# A prayer for Blessing,and Salvation.



## christianhunter (Oct 20, 2010)

That I know of,this has never been done.I'm not breaking any rules,and if you are not a Christian you should not reply,as it calls for prayer,for Salvation.

If this derails or anyone starts bashing,I will have some questions.

My Buddy earl has been banned.I'm sure he deserved it,or it would not have happened.That aside,I feel that Jeff,earls real name was searching.I pray that THE LORD pricks his heart,and Saves his soul.I hope all who will,will join me in this prayer.


----------



## ronpasley (Oct 20, 2010)

http://forum.gon.com/showthread.php?t=568074&highlight=pray+for+earl


----------



## ronpasley (Oct 20, 2010)

Touch my friend Earl in Jesus name for I love him so much I can not bear the thought of my friend Earl going the wrong way.

Earl if you see this I love you and I hope and pray to see you in heaven worshipping the Lord Jesus Christ with us.

Your Friend always
Ron Pasley


----------



## Inthegarge (Oct 20, 2010)

Still praying for Earl (or whatever his name really is)......RW


----------



## christianhunter (Oct 20, 2010)

ronpasley said:


> http://forum.gon.com/showthread.php?t=568074&highlight=pray+for+earl



Sorry Brother,to my shame,I never saw that one.I hope they do not move this one,because it was probably this one or the other two sub-forums,that got him.


----------



## christianhunter (Oct 20, 2010)

Inthegarge said:


> Still praying for Earl (or whatever his name really is)......RW



Jeff.


----------



## apoint (Oct 20, 2010)

Prayers sent


----------



## Ronnie T (Oct 20, 2010)

I guess I've known God all my life.  I can't remember a time that I
didn't live in the peace and contentment of Jesus Christ.
I want earl to have that same feeling.

I'll be thinking about earl for a long long time and I'll pray for him often.

I know that earl did not consider himself an atheist.

I pray that God would allow earl to feel His wonderful hands in such a way that he would turn to God and seek Him.
Strengthen us all Father.  

.


----------



## Lowjack (Oct 20, 2010)

Done !


----------



## hummerpoo (Oct 21, 2010)

Prior to the split there were several whom I simply skipped over.  Earl was never one of those, and I was pleased that he visited here.  Yes, he has and will be in my prayers.


----------



## Jeff57 (Oct 21, 2010)

Was already lifting him up and will continue to do so.  Of all the non-christians that post here I always thought Jeff (Earl) was one searching for answers and not just here to ridicule christians like a few others.  I don't know what his stumbling block is but I pray that God will lead him to seek the truth and he will find it in Christ.


----------



## centerpin fan (Oct 21, 2010)

hummerpoo said:


> Prior to the split there were several whom I simply skipped over.  Earl was never one of those, and I was pleased that he visited here.



Ditto.


----------



## tomtlb66 (Oct 21, 2010)

Prayers are sent.
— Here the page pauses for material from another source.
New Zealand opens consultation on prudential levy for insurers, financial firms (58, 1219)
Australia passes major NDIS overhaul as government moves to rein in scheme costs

Jeff, if your reading this, we all love you and prayers are being sent. Lets all stand together right now brothers and pray for Jeff. Precious Heavenly Father, we never deserve your mercy and grace, but out of love You freely give it. Please touch Jeff's heart and show him You love him and he matters to you. Touch his heart in a way that he understands, Lord save his soul and give him peace that can only come from you, we ask this in Your Holy Name. Amen


----------



## formula1 (Oct 21, 2010)

*Re:*

Prayers lifted up.

Jeff (earl), Thanks for you antagonistic approach.  You made use all think and challenged us to live out this walk with Jesus. I can imagine you with your straight up approach being a huge thorn is Satan's side should you ever join with the Lord.  I am praying that way for sure.


----------



## Jeffriesw (Oct 21, 2010)

I will continue to pray for Earl, I considered Him a friend and he will be missed.


----------